* **DO THIS**: Which lines in the data below contain the string "detail"? Return each of those lines in full, treating uppercase and lowercase as different.

* **MATERIAL PROVIDED**:

---

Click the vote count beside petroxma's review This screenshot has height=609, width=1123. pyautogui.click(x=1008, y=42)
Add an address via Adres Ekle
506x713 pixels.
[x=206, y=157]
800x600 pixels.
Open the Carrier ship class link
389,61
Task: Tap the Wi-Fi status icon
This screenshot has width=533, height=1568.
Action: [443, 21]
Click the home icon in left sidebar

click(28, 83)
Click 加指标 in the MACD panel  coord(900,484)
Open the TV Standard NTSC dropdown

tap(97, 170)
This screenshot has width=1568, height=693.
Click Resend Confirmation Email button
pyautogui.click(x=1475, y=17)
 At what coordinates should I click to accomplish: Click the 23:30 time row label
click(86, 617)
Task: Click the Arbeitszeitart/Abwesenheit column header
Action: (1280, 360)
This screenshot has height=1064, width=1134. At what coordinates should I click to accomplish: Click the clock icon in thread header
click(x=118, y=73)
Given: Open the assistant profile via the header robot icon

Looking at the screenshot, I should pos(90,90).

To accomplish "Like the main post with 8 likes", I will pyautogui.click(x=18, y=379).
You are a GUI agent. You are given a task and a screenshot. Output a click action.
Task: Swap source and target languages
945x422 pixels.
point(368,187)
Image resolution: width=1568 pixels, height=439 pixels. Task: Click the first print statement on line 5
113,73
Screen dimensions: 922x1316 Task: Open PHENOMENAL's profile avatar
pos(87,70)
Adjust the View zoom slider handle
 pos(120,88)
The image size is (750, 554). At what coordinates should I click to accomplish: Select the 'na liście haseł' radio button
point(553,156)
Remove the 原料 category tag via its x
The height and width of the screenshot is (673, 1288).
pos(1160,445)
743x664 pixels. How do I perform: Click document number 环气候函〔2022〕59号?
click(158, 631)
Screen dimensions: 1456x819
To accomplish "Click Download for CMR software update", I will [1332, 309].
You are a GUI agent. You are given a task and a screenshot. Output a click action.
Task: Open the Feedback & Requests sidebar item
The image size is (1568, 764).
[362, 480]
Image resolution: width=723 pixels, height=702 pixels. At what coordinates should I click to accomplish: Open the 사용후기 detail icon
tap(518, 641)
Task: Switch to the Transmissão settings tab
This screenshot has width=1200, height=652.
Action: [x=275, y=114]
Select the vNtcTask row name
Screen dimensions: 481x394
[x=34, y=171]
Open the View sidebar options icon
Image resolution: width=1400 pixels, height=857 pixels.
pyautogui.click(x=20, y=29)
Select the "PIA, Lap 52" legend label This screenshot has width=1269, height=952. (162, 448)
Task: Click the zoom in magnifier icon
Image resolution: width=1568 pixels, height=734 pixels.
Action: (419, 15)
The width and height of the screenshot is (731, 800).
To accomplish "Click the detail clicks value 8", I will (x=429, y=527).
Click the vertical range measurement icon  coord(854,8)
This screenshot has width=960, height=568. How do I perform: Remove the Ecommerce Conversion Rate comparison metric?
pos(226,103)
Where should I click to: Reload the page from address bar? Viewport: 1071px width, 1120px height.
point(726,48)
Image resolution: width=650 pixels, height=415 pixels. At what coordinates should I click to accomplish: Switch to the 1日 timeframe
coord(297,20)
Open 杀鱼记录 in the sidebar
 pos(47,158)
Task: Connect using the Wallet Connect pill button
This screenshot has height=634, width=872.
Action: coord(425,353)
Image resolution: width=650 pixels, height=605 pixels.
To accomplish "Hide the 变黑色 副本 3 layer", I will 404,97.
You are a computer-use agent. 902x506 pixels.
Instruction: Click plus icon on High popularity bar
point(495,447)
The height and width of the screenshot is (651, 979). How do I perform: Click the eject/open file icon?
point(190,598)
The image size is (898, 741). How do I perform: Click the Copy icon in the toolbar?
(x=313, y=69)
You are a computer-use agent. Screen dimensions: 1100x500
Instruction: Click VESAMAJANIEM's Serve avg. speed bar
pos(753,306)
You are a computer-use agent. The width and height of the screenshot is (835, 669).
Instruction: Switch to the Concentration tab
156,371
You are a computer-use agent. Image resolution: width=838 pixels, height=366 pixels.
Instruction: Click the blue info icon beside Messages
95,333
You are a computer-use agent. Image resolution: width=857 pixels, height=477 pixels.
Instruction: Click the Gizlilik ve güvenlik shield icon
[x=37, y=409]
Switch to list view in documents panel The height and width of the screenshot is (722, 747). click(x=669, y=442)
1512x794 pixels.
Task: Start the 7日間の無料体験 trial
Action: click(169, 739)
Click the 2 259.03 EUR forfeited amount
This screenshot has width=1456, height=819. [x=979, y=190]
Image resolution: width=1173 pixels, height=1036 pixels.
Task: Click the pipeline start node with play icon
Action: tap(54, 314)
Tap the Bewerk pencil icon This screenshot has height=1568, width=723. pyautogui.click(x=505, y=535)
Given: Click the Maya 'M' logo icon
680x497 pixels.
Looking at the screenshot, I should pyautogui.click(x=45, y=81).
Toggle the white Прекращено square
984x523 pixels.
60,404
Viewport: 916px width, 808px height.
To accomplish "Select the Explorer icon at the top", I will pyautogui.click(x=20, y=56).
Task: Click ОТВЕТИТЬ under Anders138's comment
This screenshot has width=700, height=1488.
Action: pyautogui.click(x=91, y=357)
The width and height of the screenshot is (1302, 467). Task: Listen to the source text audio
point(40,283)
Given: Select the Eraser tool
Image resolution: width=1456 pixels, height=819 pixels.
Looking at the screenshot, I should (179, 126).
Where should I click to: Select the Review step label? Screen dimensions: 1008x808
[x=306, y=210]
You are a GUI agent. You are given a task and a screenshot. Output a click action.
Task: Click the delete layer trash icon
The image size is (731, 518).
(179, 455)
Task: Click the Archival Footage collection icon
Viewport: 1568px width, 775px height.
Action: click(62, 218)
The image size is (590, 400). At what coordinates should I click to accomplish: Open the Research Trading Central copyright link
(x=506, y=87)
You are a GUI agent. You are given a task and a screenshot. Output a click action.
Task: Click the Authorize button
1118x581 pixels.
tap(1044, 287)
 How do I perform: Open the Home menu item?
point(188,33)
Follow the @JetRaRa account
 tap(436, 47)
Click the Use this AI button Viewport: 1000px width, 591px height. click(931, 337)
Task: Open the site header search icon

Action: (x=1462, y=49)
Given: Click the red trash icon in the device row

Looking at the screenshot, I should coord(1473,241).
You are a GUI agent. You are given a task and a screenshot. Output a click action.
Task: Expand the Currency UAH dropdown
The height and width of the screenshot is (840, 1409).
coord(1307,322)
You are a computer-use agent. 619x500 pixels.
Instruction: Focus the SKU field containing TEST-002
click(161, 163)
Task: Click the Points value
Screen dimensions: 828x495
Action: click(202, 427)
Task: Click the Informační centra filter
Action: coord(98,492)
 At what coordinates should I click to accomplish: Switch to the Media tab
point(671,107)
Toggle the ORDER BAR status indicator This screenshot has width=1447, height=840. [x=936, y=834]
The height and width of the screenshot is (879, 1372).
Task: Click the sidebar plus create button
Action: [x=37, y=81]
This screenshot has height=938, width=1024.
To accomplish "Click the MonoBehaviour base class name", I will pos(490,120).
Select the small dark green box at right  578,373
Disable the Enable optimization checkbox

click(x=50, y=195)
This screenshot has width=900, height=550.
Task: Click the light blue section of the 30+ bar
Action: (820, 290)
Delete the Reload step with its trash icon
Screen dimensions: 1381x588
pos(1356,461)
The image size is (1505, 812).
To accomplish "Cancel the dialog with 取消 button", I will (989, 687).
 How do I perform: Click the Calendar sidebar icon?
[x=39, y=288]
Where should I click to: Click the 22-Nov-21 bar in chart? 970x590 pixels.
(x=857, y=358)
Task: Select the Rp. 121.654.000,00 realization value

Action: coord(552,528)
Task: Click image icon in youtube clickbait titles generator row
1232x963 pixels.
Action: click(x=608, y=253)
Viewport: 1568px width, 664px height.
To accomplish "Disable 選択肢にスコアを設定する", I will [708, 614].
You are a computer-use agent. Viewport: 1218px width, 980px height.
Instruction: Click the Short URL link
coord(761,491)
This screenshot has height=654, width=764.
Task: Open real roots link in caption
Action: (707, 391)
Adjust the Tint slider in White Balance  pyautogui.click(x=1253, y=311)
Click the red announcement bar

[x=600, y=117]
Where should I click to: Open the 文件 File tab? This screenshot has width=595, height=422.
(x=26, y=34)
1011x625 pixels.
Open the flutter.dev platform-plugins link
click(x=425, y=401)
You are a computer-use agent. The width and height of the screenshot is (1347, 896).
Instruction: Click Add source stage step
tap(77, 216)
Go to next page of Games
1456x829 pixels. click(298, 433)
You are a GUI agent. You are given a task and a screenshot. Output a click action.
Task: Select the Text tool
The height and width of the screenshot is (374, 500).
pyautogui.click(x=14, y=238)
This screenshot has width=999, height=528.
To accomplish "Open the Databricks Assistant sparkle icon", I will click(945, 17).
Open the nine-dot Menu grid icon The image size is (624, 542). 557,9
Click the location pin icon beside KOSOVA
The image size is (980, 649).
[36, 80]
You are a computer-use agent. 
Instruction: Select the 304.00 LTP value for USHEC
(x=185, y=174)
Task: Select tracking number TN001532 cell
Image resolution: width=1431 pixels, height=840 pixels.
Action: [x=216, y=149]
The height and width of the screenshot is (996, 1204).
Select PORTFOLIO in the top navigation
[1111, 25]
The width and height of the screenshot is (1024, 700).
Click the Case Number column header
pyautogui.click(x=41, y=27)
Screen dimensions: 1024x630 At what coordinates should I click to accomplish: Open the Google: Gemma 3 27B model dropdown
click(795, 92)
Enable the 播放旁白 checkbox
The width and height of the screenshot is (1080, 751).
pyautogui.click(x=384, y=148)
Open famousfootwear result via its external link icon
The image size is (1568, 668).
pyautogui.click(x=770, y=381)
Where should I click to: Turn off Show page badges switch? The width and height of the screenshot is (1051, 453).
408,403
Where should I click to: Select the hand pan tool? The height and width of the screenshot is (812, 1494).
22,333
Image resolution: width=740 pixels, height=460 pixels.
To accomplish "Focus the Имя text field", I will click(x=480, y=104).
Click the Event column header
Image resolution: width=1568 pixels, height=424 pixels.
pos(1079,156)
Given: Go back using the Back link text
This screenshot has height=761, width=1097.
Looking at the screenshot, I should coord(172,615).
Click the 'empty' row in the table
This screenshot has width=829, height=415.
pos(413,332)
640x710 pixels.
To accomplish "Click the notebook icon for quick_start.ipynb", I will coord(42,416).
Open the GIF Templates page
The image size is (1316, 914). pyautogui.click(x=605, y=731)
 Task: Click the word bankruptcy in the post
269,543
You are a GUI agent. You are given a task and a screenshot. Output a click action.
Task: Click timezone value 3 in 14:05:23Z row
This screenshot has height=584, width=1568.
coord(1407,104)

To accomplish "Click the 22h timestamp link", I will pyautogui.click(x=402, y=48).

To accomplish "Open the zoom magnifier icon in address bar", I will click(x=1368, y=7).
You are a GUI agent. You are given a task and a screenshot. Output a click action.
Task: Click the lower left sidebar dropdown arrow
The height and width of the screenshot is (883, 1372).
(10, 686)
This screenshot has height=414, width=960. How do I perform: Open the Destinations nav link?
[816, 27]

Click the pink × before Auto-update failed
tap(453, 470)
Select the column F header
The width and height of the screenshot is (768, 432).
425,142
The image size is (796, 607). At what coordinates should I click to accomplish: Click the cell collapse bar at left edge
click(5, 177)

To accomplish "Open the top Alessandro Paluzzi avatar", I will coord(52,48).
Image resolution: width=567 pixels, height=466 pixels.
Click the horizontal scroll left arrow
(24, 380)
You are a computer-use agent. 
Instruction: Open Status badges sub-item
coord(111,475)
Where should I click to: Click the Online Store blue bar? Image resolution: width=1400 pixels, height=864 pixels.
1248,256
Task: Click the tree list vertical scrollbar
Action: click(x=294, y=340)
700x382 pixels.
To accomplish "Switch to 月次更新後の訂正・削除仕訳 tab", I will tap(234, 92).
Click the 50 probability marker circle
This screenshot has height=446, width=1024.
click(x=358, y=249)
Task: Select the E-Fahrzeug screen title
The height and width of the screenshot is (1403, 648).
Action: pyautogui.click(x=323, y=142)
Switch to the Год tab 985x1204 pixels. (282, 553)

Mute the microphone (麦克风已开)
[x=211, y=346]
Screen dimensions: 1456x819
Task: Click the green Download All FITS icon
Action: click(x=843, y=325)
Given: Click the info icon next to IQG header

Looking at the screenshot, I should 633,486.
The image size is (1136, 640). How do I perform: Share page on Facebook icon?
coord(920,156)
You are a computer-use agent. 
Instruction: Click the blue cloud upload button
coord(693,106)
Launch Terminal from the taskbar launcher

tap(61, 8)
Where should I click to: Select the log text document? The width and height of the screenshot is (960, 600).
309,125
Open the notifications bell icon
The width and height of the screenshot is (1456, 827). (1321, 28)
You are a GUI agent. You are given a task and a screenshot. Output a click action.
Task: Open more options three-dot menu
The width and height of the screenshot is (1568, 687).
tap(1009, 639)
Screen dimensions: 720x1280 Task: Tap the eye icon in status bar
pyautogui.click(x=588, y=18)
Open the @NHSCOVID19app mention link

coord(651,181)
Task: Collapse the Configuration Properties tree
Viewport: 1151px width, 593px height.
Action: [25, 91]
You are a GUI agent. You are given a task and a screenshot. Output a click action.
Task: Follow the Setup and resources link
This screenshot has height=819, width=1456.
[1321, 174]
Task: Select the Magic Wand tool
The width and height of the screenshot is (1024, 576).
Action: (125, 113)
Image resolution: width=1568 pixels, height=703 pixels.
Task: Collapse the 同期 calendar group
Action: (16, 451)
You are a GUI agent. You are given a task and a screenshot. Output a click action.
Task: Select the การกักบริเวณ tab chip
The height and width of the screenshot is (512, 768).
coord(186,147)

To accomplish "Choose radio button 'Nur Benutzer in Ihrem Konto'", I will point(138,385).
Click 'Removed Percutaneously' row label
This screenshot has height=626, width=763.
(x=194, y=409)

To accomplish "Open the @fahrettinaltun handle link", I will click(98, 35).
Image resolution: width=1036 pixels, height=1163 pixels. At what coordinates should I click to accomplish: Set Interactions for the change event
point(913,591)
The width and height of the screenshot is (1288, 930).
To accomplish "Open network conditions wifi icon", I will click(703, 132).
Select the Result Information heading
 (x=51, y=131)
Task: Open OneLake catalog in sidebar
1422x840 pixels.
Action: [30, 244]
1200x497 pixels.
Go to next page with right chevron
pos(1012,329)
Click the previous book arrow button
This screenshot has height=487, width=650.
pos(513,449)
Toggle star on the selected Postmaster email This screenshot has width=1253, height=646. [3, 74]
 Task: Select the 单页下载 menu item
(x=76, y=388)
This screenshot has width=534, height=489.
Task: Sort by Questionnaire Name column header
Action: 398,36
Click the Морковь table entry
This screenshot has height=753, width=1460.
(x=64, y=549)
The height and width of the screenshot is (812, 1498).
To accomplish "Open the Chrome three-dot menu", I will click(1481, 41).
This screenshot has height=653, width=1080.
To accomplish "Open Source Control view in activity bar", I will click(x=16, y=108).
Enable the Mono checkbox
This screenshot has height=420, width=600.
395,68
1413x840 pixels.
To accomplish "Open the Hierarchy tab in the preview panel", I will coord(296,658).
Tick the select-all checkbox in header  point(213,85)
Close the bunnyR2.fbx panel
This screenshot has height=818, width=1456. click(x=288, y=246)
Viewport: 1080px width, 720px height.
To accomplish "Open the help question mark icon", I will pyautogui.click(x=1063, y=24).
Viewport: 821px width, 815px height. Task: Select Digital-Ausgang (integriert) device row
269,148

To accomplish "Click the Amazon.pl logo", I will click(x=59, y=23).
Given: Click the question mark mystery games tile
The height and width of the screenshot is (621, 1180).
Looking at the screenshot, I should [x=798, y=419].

---

* **ANSWER FOR THIS EXERCISE**:
Image resolution: width=723 pixels, height=702 pixels. At what coordinates should I click to accomplish: Open the 사용후기 detail icon
To accomplish "Click the detail clicks value 8", I will (x=429, y=527).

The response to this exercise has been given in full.